Why do some people infected with Valley fever develop a potentially fatal form of the disease that ravages their body while most experience only mild symptoms or none at all?
A team led by UCLA’s Dr. Manish Butte has been awarded an $8.4 million grant from the National Institute of Allergy and Infectious Diseases to study this and other questions related to genetic risk factors and immune responses to the disease, which occurs when people breathe in microscopic spores of the fungus Coccidioides that are present in soil.
First identified in Argentina in the late 1800s, Valley fever today is seen in a geographic swath that stretches from South America through Central America and Mexico and into the American Southwest. While people with symptoms usually recover on their own or with the help of antifungal medication, those who develop a severe, or “disseminated,” form of the disease can become severely ill and die.

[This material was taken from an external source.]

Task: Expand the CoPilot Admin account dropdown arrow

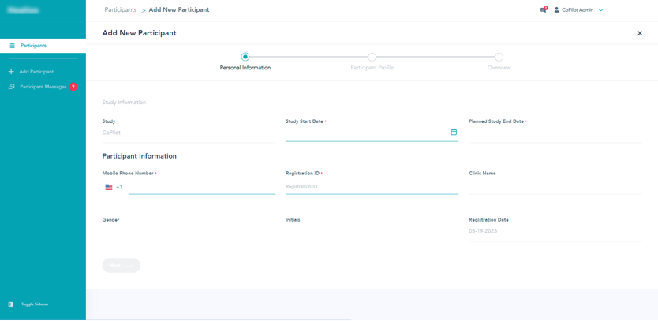Action: click(x=601, y=10)
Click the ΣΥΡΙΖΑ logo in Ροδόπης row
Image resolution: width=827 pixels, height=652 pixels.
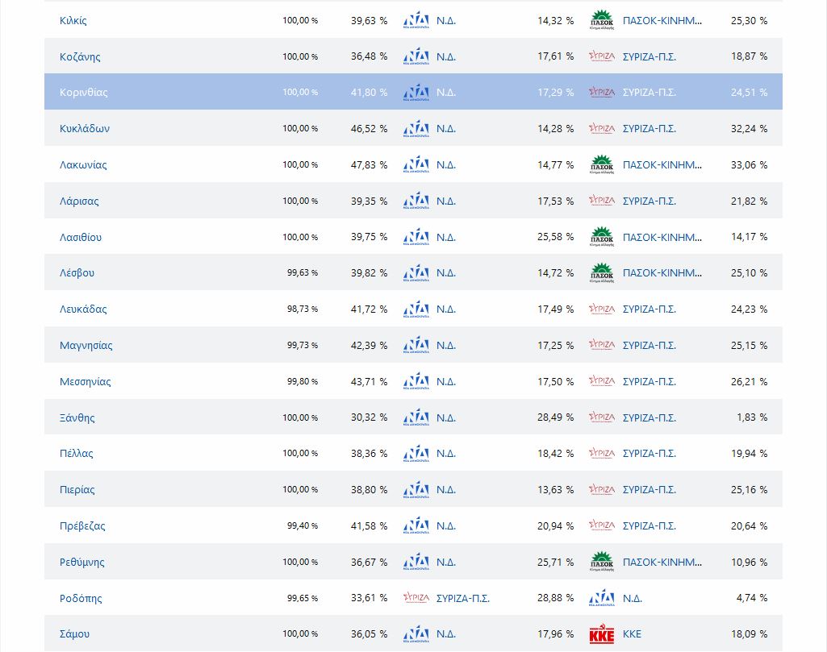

“Everyone in the endemic areas is susceptible to this infection, but we have almost no ability to predict who will develop disseminated disease and lack an understanding of what part of their immune response fails to control the infection,” said Butte, the E. Richard Stiehm Professor of Pediatric Allergy, Immunology and Rheumatology at the David Geffen School of Medicine at UCLA.
The five-year grant will establish a Conccidioidomycosis Collaborative Research Center at which researchers from UCLA and UC San Diego led by Butte will investigate innate and adaptive immune responses to Valley fever, the genomic basis for heightened susceptibility to the disease and the mechanisms that allow the fungus to evade the body’s immune system. Two similar centers, at UC San Francisco and the University of Texas, San Antonio, will study how the disease attacks the body and work to develop therapeutics and vaccines.